Non si nota una accentuata tendenza a formare gruppi chiusi e refrattari all'amicizia comunitaria ed ecclesiale?

A che cosa mira spesso la gratuita sopravalutazione delle prerogative carismatiche, dimenticando che esse, se pur vere, devono essere rivolte all'utilità della comunità? ( Cfr. 1 Cor 12,7 ) e contrapponendole spesso alle forme autentiche, istituzionali della Chiesa?

Dove vuole arrivare certo indiscriminato pluralismo dottrinale, arbitrario e centrifugo?

E dov'è l'accento della fraternità in una abituale e aggressiva critica, demolitrice della stima e dell'adesione dovuta alla famiglia ecclesiale ed a chi vi presta il servizio pastorale della guida e della potestà responsabile?
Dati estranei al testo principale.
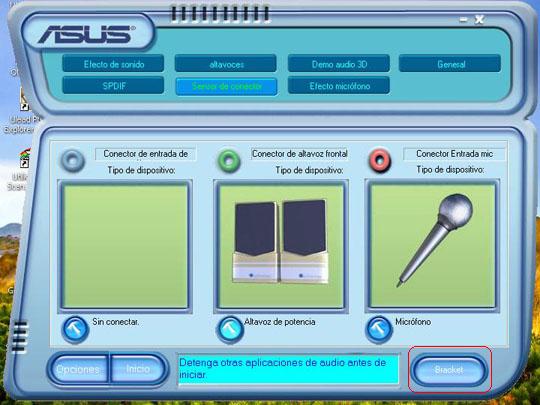The width and height of the screenshot is (540, 405).
Task: Click the green front speaker jack icon
Action: click(x=229, y=160)
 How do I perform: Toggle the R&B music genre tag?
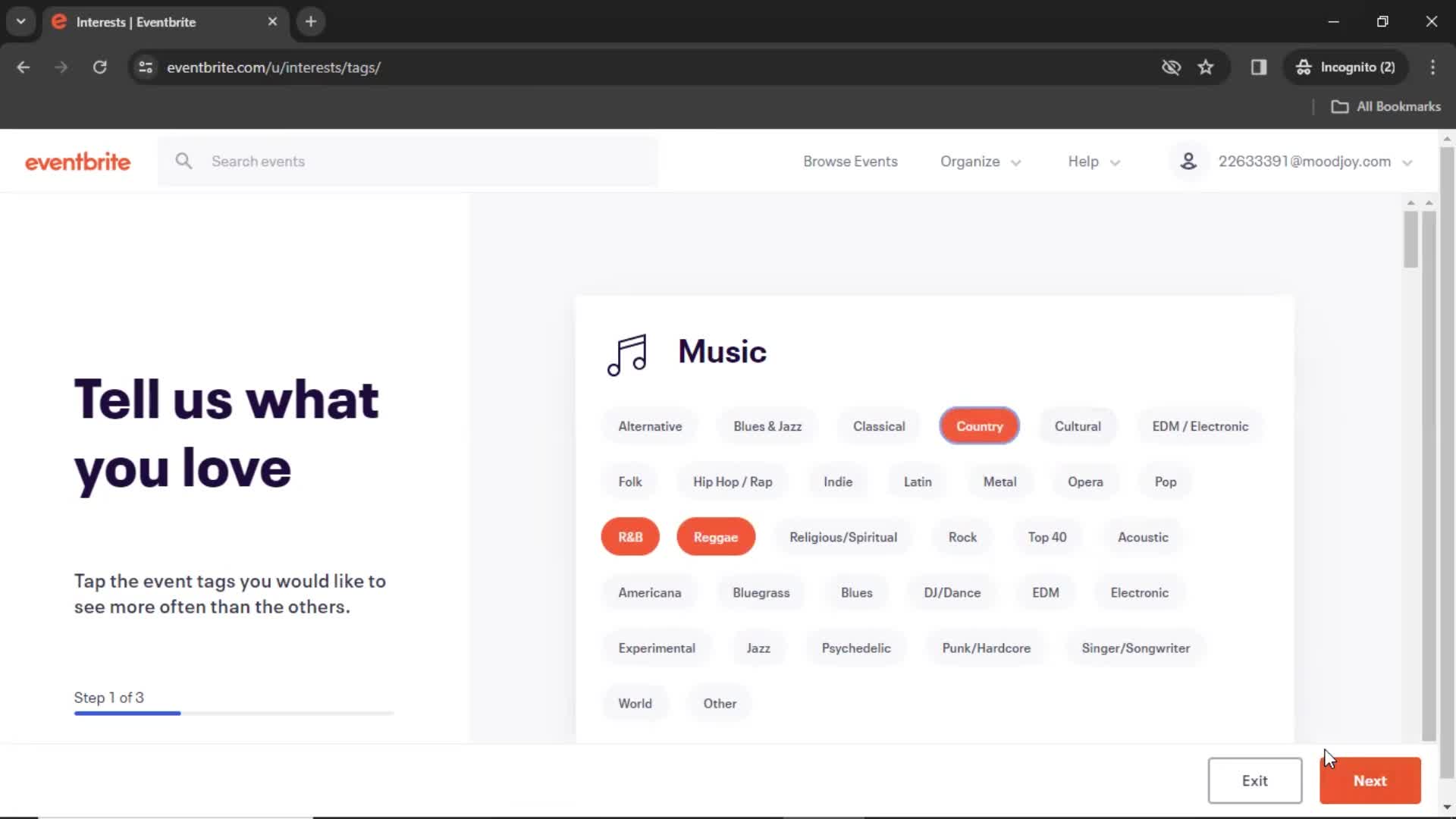click(x=629, y=537)
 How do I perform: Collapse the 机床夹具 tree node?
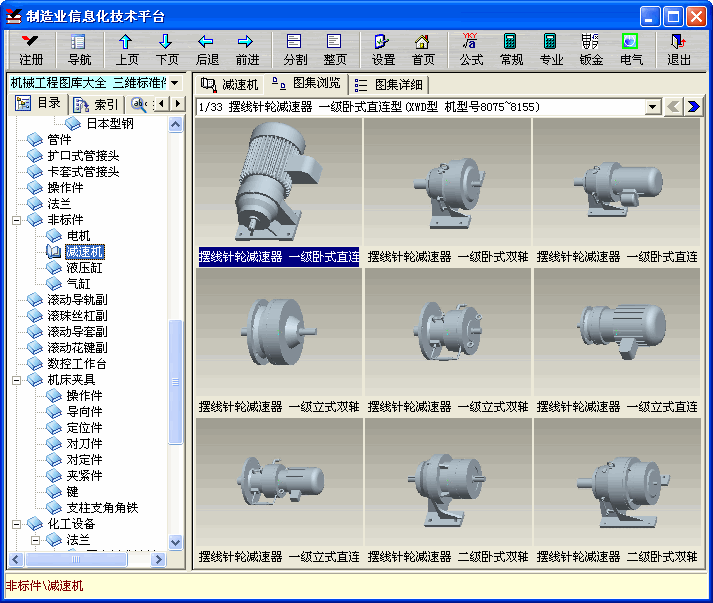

Dov'è la carità cristiana in forme sociali che cercano la loro efficacia in correnti qualificate dall'egoismo di classe e dall'urto degli interessi economici?

Ripensiamo, Fratelli e Figli carissimi, alla grande spinta comunitaria impressa dal Concilio alla Chiesa fedele, e procuriamo di tradurla in carità locale e universale, nella virtù del volersi bene, del perdonare i torti sofferti, nel prodigarci per il bene altrui, nella dedizione paziente e generosa per la società, in cui la Provvidenza ci ha messi a vivere, nell'amore, finalmente, vero, forte, concorde alla Chiesa dalle mille voci, ma veramente unita e universale.

Chiediamo al Signore questa virtù comunitaria; e a voi la ottenga la Nostra Benedizione Apostolica.